戦国時代から、斎藤道三、のちに織田信長の治める城下町として栄え、商工業の中心としての役割を担ってきた。1889年に市制が施行され県庁所在地として約40万人の人口を抱える。都市間交流も盛んでイタリアのフィレンツェ市、アメリカ合衆国のオハイオ州シンシナティ市、カナダのオンタリオ州サンダーベイ市など多くの都市と姉妹都市関係を結んでいる。
安藤商店は、岐阜の地に1921年創業の提灯メーカーである。この百年企業はいま、第一級の職人たちにより継承されてきた伝統技法を自社の技術とし、世界に向けての新たな提案に挑んでいる。いまに至る経緯を4代目当主である安藤安伸専務に伺った。
安藤:
「初代は私のひいおじいさんで、安藤安吉という人です。その安吉が名古屋の職人のもとで丁稚奉公をしながら、提灯、雪洞づくりの技を覚え、この地で屋号を掲げたのが始まりです。うち(本社)の隣は常在寺というお寺で、斎藤道三の菩提寺なんです、安吉が創業した当時は、隣近所の誰もが貧しくて、お寺の一角を借りて肩を寄せ合い、分業で雪洞や岐阜提灯づくりをしながら生計を立てていたようです。
安藤:
「おもしろい話があります。ひいおじいさんは字が書けない人でした。でも提灯の文字は書けたんです。文字を絵として記憶していて描くときも下から書いてたんです。これ大事な話で、提灯は下から見て美しくないといけないわけです。それを聞いて、本当に職人だったんだなと思いました。2代目は私の祖父ですが、体が弱かったんです。ただ妻である私の祖母の安藤マサコが、やり手で営業から製造まで幅広く商売をしていました。特に力を入れたのが、雪洞づくりと同時に雛人形の販売でした。

高度成長期からバブル期は、雛人形は、作れば売れる時代でした。祖母はそこに目を付けてうちは名古屋の人形屋に雪洞を納品する、同時に名古屋の雛人形を買って雪洞を付けうちが販売するというWin&Winのビジネスモデルをつくっていったんです。人形の販売は利益率も高くて、現在のようなさまざまな技術を自社に取り込むための投資もすすめていくことができました。」
「cafe&gallery 川原町屋」外観
安藤:
「父の安藤幸延(3代目:現社長)は、アイデアマンで業界では革命児と言われるほど、いろんな提案をしていました。小学館とコラボしたドラえもん提灯や、LED雪洞、つまりコードレスなんですが、省スペースで飾りやすいと一気に広がりまして。
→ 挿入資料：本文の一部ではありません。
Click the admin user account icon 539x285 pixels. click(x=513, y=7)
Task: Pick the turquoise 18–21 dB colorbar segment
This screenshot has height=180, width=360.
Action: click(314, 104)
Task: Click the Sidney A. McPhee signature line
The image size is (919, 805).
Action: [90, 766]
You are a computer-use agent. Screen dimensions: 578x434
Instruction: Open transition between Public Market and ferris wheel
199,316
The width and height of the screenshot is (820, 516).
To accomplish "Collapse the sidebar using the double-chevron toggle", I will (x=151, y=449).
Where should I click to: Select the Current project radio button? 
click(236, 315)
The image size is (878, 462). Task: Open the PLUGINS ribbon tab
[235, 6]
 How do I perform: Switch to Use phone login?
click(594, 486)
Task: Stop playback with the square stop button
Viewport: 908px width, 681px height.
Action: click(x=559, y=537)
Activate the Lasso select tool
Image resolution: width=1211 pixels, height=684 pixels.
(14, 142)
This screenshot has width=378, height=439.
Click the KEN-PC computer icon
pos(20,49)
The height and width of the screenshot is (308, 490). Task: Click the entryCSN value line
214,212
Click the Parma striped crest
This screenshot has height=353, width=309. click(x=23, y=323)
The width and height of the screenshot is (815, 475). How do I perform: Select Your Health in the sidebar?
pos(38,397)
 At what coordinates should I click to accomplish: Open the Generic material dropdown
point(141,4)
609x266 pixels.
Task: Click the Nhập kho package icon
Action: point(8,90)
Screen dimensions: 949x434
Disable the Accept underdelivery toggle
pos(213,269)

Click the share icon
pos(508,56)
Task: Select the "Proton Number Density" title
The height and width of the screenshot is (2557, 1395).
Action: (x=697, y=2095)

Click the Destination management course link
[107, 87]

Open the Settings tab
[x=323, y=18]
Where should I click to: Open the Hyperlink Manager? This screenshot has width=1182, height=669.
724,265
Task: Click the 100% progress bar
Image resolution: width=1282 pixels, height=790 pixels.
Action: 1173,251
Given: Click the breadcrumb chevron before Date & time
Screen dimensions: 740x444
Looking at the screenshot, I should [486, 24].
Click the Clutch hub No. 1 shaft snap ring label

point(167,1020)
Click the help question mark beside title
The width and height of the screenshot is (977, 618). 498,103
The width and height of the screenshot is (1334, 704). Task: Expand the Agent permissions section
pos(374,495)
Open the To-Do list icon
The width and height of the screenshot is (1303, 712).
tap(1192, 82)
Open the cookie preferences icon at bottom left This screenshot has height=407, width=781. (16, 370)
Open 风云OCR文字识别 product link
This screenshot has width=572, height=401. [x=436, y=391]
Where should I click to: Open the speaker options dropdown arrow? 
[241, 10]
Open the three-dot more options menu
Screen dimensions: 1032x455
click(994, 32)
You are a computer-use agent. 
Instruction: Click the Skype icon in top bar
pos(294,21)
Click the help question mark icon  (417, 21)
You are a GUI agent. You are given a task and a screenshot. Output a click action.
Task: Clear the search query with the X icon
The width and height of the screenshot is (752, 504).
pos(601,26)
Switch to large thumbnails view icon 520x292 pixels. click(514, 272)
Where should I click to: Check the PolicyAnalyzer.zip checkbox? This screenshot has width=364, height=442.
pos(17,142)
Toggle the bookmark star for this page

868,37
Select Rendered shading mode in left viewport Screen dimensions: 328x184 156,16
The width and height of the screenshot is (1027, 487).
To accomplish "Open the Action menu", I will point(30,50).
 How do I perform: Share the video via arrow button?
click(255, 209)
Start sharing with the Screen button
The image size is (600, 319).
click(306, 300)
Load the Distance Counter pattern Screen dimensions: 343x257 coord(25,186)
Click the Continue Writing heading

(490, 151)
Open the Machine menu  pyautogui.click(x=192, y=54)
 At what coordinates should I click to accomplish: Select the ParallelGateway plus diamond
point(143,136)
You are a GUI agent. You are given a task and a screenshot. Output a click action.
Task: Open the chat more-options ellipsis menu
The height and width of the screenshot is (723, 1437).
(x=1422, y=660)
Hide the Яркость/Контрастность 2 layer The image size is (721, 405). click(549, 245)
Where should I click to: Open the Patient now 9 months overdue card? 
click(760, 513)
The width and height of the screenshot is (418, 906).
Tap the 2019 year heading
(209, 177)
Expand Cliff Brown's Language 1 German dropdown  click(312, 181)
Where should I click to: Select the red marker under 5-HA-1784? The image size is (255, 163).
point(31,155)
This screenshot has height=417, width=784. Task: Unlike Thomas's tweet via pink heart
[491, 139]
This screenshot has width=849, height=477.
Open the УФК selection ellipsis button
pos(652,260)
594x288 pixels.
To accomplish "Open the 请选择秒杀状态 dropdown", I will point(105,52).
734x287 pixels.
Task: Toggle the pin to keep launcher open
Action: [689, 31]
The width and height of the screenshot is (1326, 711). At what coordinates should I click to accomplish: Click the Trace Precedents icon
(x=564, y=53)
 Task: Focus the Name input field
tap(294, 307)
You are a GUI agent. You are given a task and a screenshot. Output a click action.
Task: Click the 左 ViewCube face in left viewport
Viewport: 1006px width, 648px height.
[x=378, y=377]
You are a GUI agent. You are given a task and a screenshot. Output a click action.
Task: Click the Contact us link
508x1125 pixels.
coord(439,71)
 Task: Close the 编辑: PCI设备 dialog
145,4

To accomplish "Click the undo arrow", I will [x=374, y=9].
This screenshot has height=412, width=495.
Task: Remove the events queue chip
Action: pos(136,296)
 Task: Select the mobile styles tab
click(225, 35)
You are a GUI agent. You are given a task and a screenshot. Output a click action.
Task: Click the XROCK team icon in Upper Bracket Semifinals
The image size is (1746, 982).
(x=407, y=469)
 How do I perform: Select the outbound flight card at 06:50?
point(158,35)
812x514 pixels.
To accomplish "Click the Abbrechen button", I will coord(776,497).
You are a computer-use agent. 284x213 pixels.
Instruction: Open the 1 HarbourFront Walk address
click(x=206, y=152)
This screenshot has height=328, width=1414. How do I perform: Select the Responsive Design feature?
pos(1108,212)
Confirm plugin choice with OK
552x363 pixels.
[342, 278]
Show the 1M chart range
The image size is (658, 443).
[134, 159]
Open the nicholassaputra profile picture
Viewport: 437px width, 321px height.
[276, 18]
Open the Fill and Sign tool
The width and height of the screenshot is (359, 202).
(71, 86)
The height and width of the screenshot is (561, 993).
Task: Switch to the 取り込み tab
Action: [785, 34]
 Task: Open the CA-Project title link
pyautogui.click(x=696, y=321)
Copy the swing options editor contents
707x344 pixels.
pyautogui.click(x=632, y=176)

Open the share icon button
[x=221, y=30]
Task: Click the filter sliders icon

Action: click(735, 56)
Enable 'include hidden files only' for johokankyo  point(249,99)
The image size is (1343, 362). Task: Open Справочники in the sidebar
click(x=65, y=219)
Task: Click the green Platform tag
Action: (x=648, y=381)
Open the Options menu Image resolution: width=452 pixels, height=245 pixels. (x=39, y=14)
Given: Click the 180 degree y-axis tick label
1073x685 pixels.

あとは写真の店舗(岐阜市玉井町28)も、150年ほど前の紙問屋さんの商家を譲っていただき、父が始めました。はじめは雛人形の展示スペースから始まったんですが、お客様にもっと寛いでもらえるよう、カフェも併設しました。いまはカフェのほうが有名になっています。」
安藤:
「パリで開催されたメゾン・エ・オブジェという展示会に出展しました。ヨーロッパ圏ではドライフラワーを飾る習慣がポピュラーらしく、ドライフラワー用の花瓶を曲げ木の技術を駆使してつくった花瓶をメゾンオブジェにしました。

私の想いは、102年続く先代や多くに関わってきた職人の技を後世に引き継ぎたい、もちろんうちの会社も含め残したいわけです。そのためには、いままでとまったく異なるマーケットにも新たな製品を提案していくチャレンジ精神が重要で、それが4代目の使命だと考えています。」